Obamacare Threatens Indiana’s Successful HSA Program

Published May 31, 2016


After the passage of President Obama’s health care reform legislation, Indiana Gov. Mitch Daniels (R) announced the state’s successful experiment with health savings accounts (HSAs) may have to be dropped entirely.

According to a spokesperson, Daniels’ office is still analyzing the impact the new legislation will have on state employee HSAs, specifically whether the program meets new federal “qualified coverage” standards, because HSAs require patient cost-sharing in every transaction.

“There were so many better ways to do this [federal health care bill], which would empower Americans as the Healthy Indiana Plan does for over 50,000 low-income Hoosiers, to look after their own health care, could’ve given them the tax benefit now given to employers, as opposed to a nationalized system we will now be forced to move into,” Daniels said at a press conference the day after the legislation passed the U.S. House of Representatives.

“Very Unfortunate”

Daniels’ office is attempting to find a way to maintain the popular program, but John Graham, director of health care studies at the Pacific Research Institute in San Francisco, believes the state will most likely have to end it.
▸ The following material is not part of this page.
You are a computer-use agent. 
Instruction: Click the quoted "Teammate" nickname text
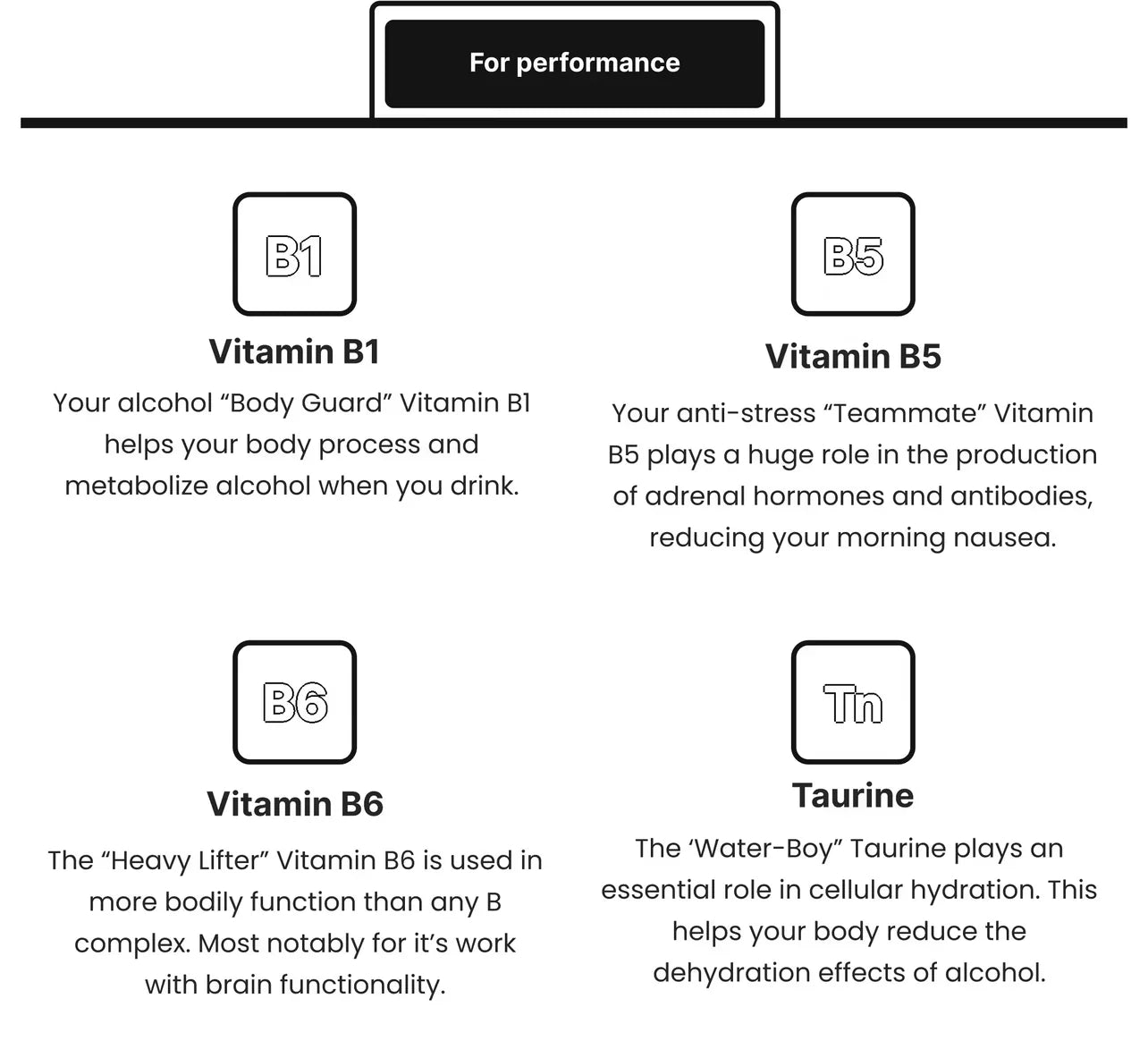[903, 413]
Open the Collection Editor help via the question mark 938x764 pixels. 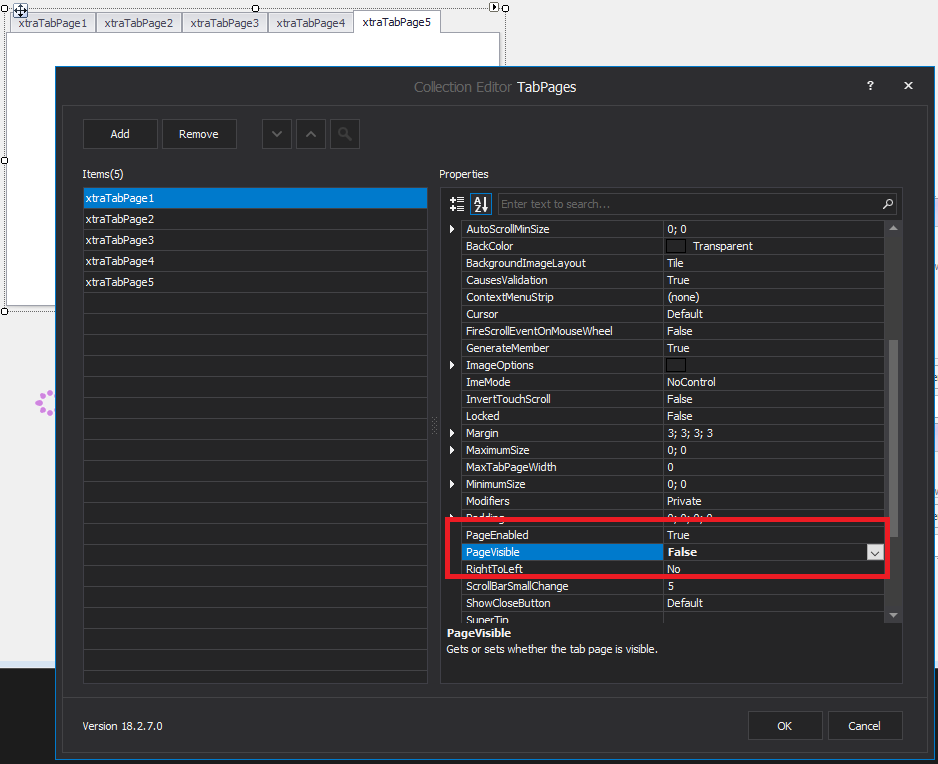pos(870,86)
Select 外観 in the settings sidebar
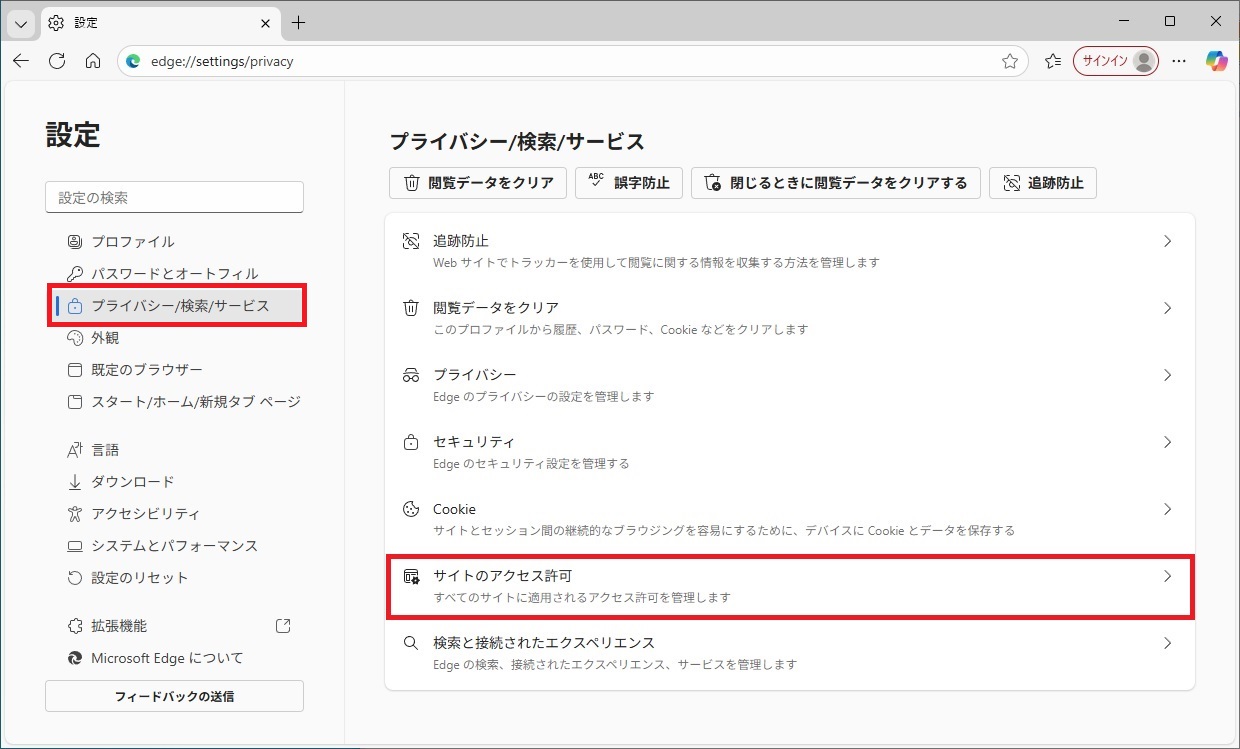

“It is very unfortunate,” Graham said. “For Gov. Daniels in particular, it is very unfortunate. And for those in their low-income sector program—they are probably going to have to close up the HSAs on that—I hope those people will be okay on the new Medicaid.”

Government Controlling Health Dollars

While Graham is not yet willing to completely swear off the possibility Indiana will be able to keep its program, he notes U.S. Secretary of Health and Human Services Kathleen Sebelius, along with the new Health Czar, will determine what constitutes qualified coverage.

“One can anticipate that these officials will not like people controlling their own health care dollars—they want the government controlling that spending,” Graham said. “The rationale they will use will be through what the new law says regarding medical loss ratios. One of the main differences with HSAs and small groups is the medical loss ratio—5 percent higher in HSAs—because the costs of administering the health plans are largely fixed, so if you get less money being laundered through the insurance plan, and more money in the health savings account, the worse-looking the medical loss ratio. The classic PPO is somewhere in the middle.”

Ultimately, Graham does not think these officials will rule in favor of Indiana’s HSA program.

“I can say with great confidence that the Secretary of Health and Human Services and the new Health Czar are going to eliminate these programs based on HSAs and flexible spending accounts, and if they cannot do it outright on their own, they will likely pressure Congress to pass a law doing so,” Graham said.

Need to Spend Now

Jody Dietel, who helps run Wage Works, a San Mateo, California-based company focused on providing flexible spending accounts to large organizations across the nation, notes Obamacare is going to force many families and individuals with health savings accounts to accelerate their health care spending.

“These spending accounts are capped at $2,500 beginning in 2013, so consumers are going to need to really begin thinking about their health care expenses plan, especially if they have a family,” Dietel said. “Do you do your medical procedures this year or next year? People are going to have to accelerate those things like getting braces, lasik eye surgery, getting a dental bridge, those things. In the next few years, employees are going to have to capitalize their pre-tax dollars for eligible expenses.”

Dietel hopes the Healthy Indiana program will continue, and he hopes it will spread to other states as a successful pro-consumer model.

“It has been a brilliant experiment in Indiana, and it should be expanded. Consumer-directed accounts are part of the solution to the health care crisis,” said Dietel. “Consumer-directed accounts demonstrate, generally, better compliance with treatment regimes with chronic illnesses, and are more tax-effective—families do not have to make the choice between feeding the family or seeking health care treatment, as HSAs provide access to pre-tax dollars.”

Thomas Cheplick ([email protected]) writes from Cambridge, Massachusetts.